Honey coats and soothes an irritated throat, and its thick consistency helps suppress the cough reflex. A spoonful on its own works, or you can stir it into warm water or herbal tea. One important note: honey should never be given to children under one year old due to the risk of botulism.

Zinc Can Shorten a Cold

Zinc lozenges won’t cure a cold, but they can trim its length if you start early. In a controlled trial, volunteers who began taking zinc acetate lozenges within 24 hours of their first cold symptoms saw their cough last about 3 days instead of 6, and nasal discharge cleared up in 4 days rather than nearly 6. That’s a meaningful difference when you’re miserable.

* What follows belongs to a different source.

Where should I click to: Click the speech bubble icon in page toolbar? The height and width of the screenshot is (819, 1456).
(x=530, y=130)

The key is timing. Zinc appears to work by interfering with the virus’s ability to replicate in your throat and nasal passages, so waiting until day three of symptoms largely misses the window. Foods naturally rich in zinc, like shellfish, red meat, pumpkin seeds, and chickpeas, contribute to your overall zinc status but won’t deliver the concentrated dose that lozenges provide during an active cold.

Vitamin C: Daily Habit Beats Last-Minute Loading

Reaching for orange juice or vitamin C tablets the moment you feel a cold coming on is practically instinct, but the evidence suggests that strategy doesn’t work. A large Cochrane review covering over 9,700 cold episodes found that taking vitamin C after symptoms start had no consistent effect on how long or how bad the cold was.

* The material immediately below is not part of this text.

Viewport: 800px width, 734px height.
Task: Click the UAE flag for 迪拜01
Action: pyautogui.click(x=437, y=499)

Regular daily intake tells a different story. People who consistently consumed vitamin C before getting sick experienced colds that were about 8% shorter in adults and 14% shorter in children. For kids taking 1 to 2 grams daily, colds were 18% shorter. The takeaway: vitamin C supports your immune system as a daily habit, not a rescue remedy. Citrus fruits, bell peppers, strawberries, kiwi, and broccoli are all excellent sources worth including in your regular diet so you’re covered before the next cold hits.

Probiotic-Rich Foods for Recovery

Your gut houses roughly 70% of your immune system, and feeding it beneficial bacteria during and after illness can support recovery. Clinical trials on a well-studied probiotic strain found that children who received it daily had significantly fewer days with respiratory symptoms compared to a placebo group. Another trial in preterm infants showed a notable reduction in respiratory infection incidence.

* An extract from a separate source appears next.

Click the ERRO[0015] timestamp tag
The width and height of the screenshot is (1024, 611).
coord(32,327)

You don’t need supplements to get these benefits. Yogurt with live active cultures, kefir, miso soup, kimchi, and sauerkraut all deliver beneficial bacteria naturally. Miso soup does double duty: it provides probiotics, warm broth, and sodium to help with hydration. If dairy-based options don’t appeal to you (especially during a stomach illness), fermented plant foods or a simple miso broth are gentler alternatives.

Dairy, Mucus, and the Myth

Many people avoid milk and cheese when they’re congested, believing dairy increases mucus production. According to the Mayo Clinic, drinking milk does not cause your body to make more phlegm. What actually happens is that milk and saliva mix to create a slightly thick coating in your mouth and throat, and that sensation gets mistaken for extra mucus. If you’re relying on yogurt for probiotics or just want something cold and soothing for a sore throat, there’s no medical reason to skip it.

Hydration Matters More Than Any Single Food

Fever, sweating, vomiting, diarrhea, and even mouth breathing from congestion all drain your body of fluid faster than normal. Dehydration makes fatigue worse, thickens mucus, and slows recovery. Water is the foundation, but it’s not the only option. Warm broths, herbal teas, diluted fruit juices, coconut water, and electrolyte drinks all count. Cold or frozen options like popsicles or ice chips can feel especially good on a sore, inflamed throat while keeping fluid intake steady.

If you have a fever or stomach bug, electrolytes matter as much as the fluid itself. Broths and soups naturally contain sodium and potassium, which is another reason they outperform plain water when you’re sick. Sipping small amounts frequently tends to work better than drinking a large glass at once, especially if nausea is an issue.